CLASSes represent UNIVERSALs or TYPEs.  The TBox is the set of  
CLASSes and the ASSERTIONs associated with CLASSes.

INSTANCEs represent EXISTENTIALs or INDIVIDUALs instantiating a CLASS  
in the real world.  The ABox is the set of INSTANCEs and the  
ASSERTIONs associated with those INSTANCEs.

Properly specified CLASSes are defined in the context of the  
INSTANCEs whose PROPERTIES and RELATIONs they formally represent.

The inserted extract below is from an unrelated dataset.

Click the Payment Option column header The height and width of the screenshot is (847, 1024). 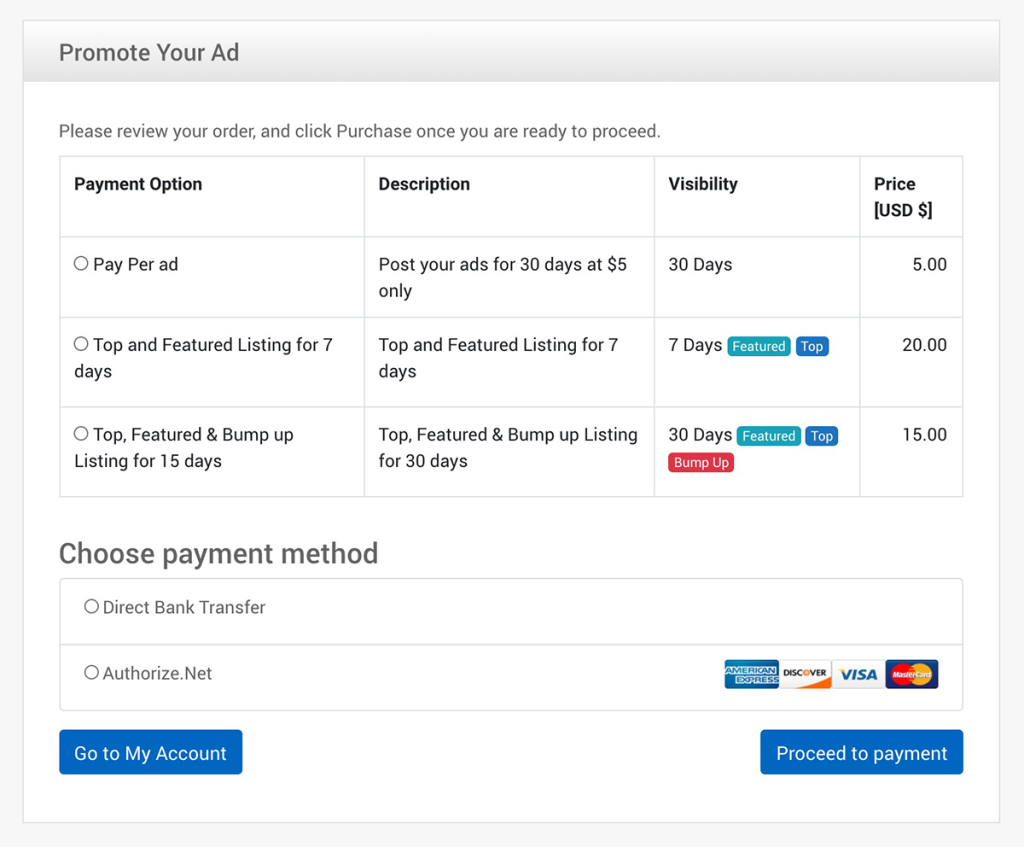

Properly specified INSTANCEs are defined via their reference to an  
appropriate set of CLASSes.

Reasoners (RacerPro, Pellet, FACT++) generally have optimizations  
specific to either reasoning on the TBox or reasoning on the ABox,  
but it's difficult (i.e., no existing examples experts such as Phil  
and others can cite) to optimize both for reasoning on the TBox, the  
ABox AND - most importantly - TBox + ABox (across these sets).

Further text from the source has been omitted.